── DATA PROVIDED
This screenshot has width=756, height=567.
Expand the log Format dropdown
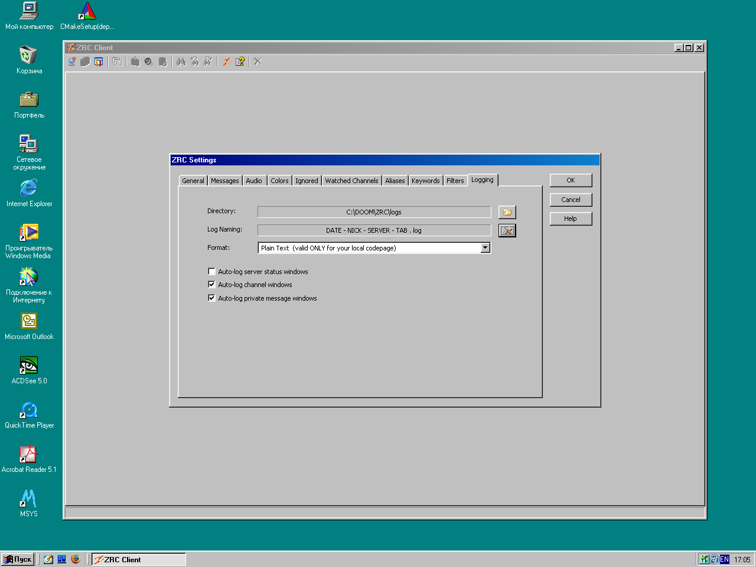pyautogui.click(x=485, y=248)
────
── DATA PROVIDED
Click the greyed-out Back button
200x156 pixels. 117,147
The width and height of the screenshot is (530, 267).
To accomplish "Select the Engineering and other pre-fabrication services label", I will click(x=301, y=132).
────
── DATA PROVIDED
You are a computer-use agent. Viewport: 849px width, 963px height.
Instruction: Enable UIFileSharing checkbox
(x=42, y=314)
────
■ TASK TO COMPLETE
Filter the records above for "height" and copy every matching line.

■ PROBLEM SOLUTION
This screenshot has width=756, height=567.
The width and height of the screenshot is (530, 267).
You are a computer-use agent. Viewport: 849px width, 963px height.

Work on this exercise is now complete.